If you’d attended a filming of Ms. Moore’s classic sitcom — and sadly, I never did — you would probably have heard a warm-up performed by writer Lorenzo Music, who later gained fame as the voice of Carlton the Doorman (on Rhoda) and Garfield the Cat. For a time, shows produced by the MTM company dominated CBS Studio Center in the valley — a facility built on land that had once housed Mack Sennett’s second studio. Sennett erected it just as his business was dying out due to changing audience tastes, as well as the coming of sound film. The property was sold in a bankruptcy hearing and went through several owners before becoming Republic Studios, birthplace of many a movie serial and “B” western. It had moved into renting out space to others by 1963 when CBS leased the place, eventually buying it outright.

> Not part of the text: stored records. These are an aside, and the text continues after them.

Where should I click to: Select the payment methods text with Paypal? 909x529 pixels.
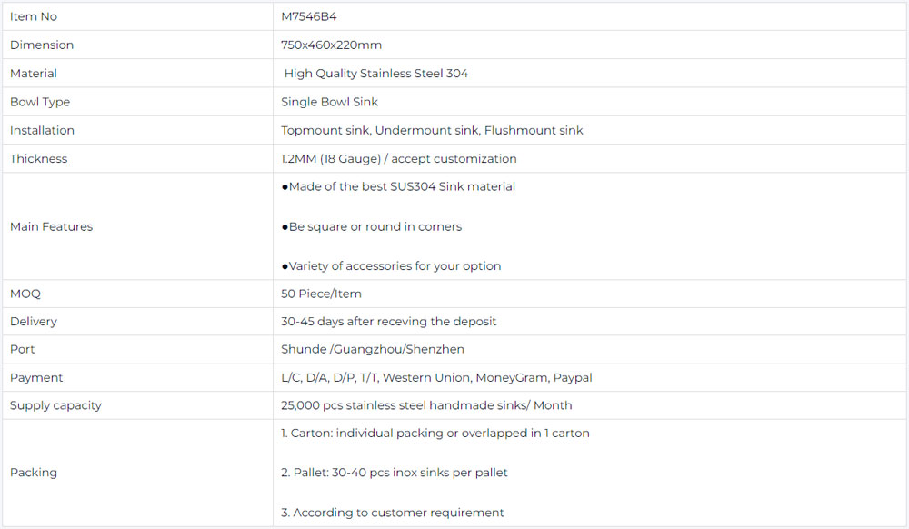(436, 377)
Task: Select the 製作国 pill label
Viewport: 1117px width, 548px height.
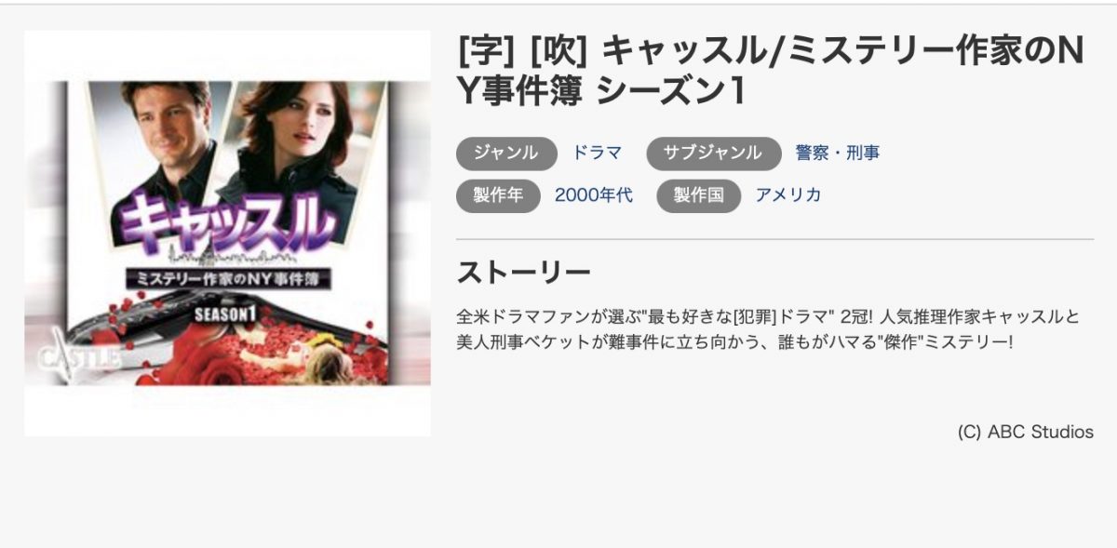Action: 699,195
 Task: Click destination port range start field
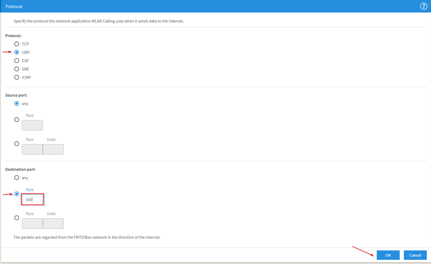tap(32, 224)
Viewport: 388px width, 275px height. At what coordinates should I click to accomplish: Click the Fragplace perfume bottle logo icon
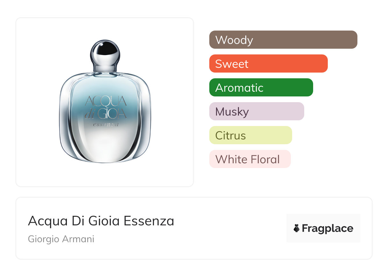pyautogui.click(x=297, y=229)
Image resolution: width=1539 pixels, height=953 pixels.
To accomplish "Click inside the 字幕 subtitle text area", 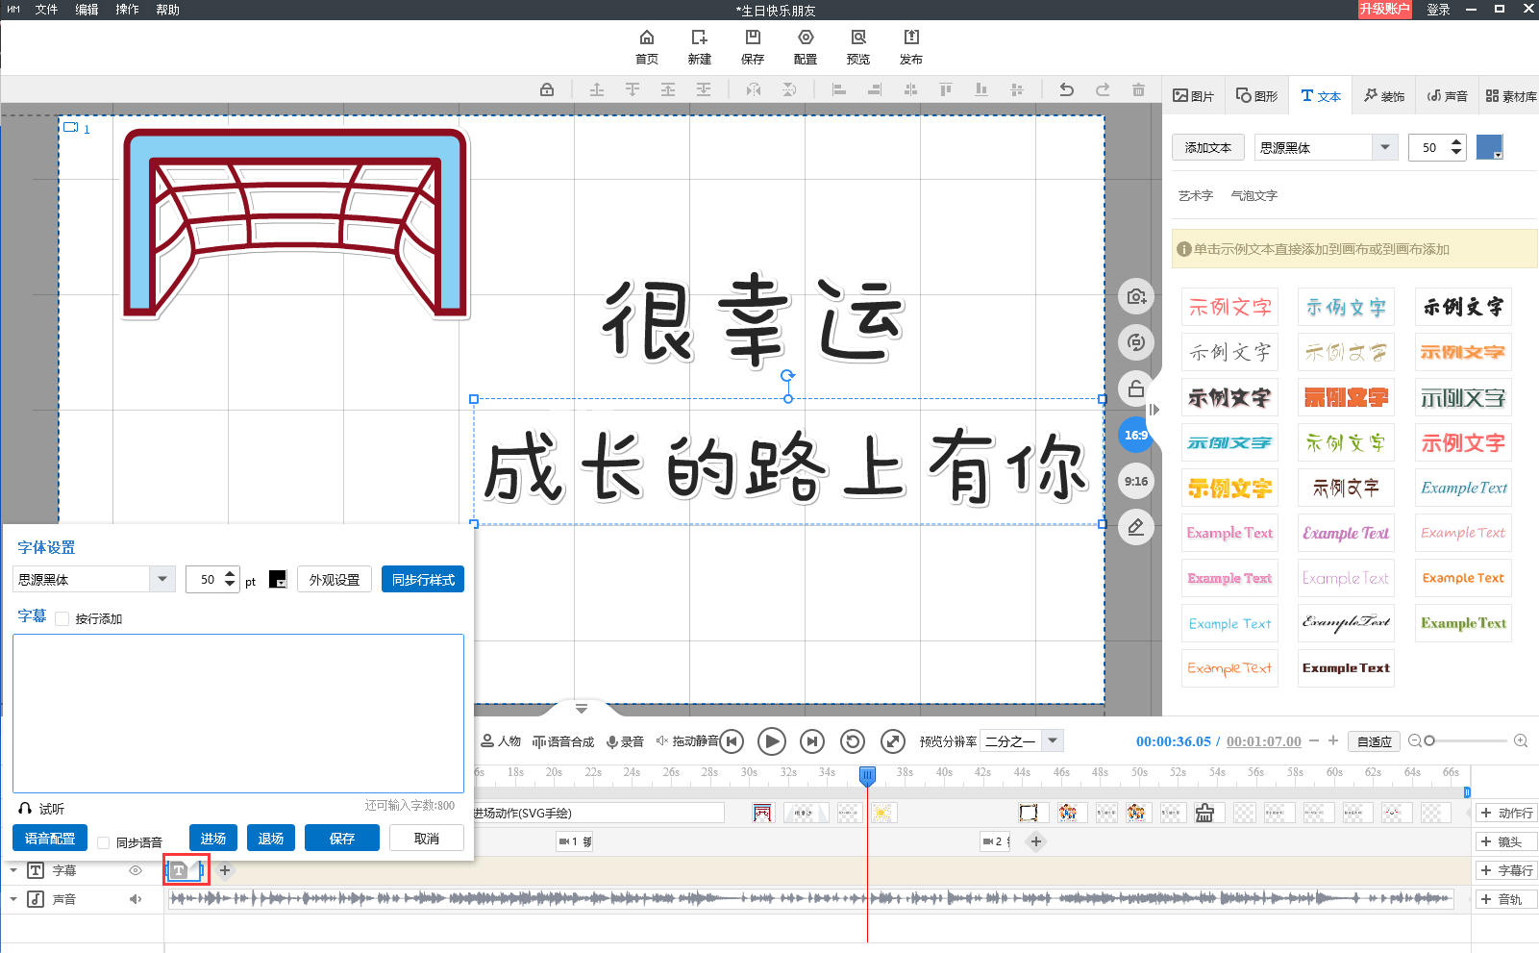I will tap(238, 713).
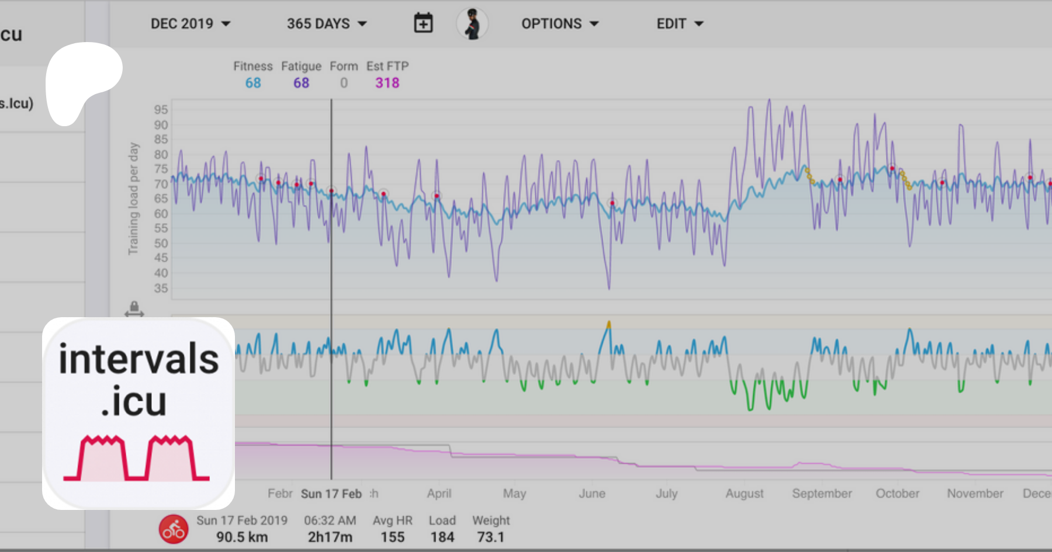Open the athlete profile avatar
The height and width of the screenshot is (552, 1052).
tap(472, 24)
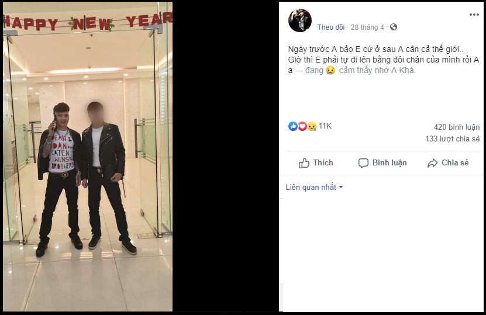
Task: Click the globe public privacy icon
Action: (x=394, y=27)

The Mary Tyler Moore Show was the sitcom that changed seventies’ television. As is well known, the network was not fond of the script and format devised by writers James Brooks and Allan Burns, and the advance testing of the show predicted a sure-fire flop. Less well known is how the show came to be at all. After The Dick Van Dyke Show, Mary Tyler Moore had attempted to establish a motion picture career. Thoroughly Modern Millie was a modest success but then What’s So Bad About Feeling Good? and Don’t Just Stand There suggested that ticket buyers were not racing to see Laura Petrie on the big screen. A disastrous attempt at a Broadway musical (Breakfast at Tiffany’s) also helped convince her that her place was on television. And what really convinced her (and CBS) was a 1969 special in which she reteamed with her former co-star. Dick Van Dyke and the Other Woman was an hour of songs and sketches that earned rave reviews and strong ratings.

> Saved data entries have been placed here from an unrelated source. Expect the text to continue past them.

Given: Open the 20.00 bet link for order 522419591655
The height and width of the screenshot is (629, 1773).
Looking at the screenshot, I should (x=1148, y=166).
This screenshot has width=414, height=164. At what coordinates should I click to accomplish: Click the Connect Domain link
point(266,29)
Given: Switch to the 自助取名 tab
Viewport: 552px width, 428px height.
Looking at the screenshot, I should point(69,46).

It got Mary the offer she needed to return to the world of situation comedy and soon, she not only had a hit show but a production company that produced many of them, including spin-offs Rhoda and Phyllis, as well as acclaimed, unrelated sitcoms including The Bob Newhart Show, WKRP in Cincinnatti, The Tony Randall Show and many more. After The Mary Tyler Moore Show left the air in 1977, she again tried movies and Broadway with mixed success but again fled back to television. She starred in Mary (1978), The Mary Tyler Moore Hour (1979) and another show called Mary (1985).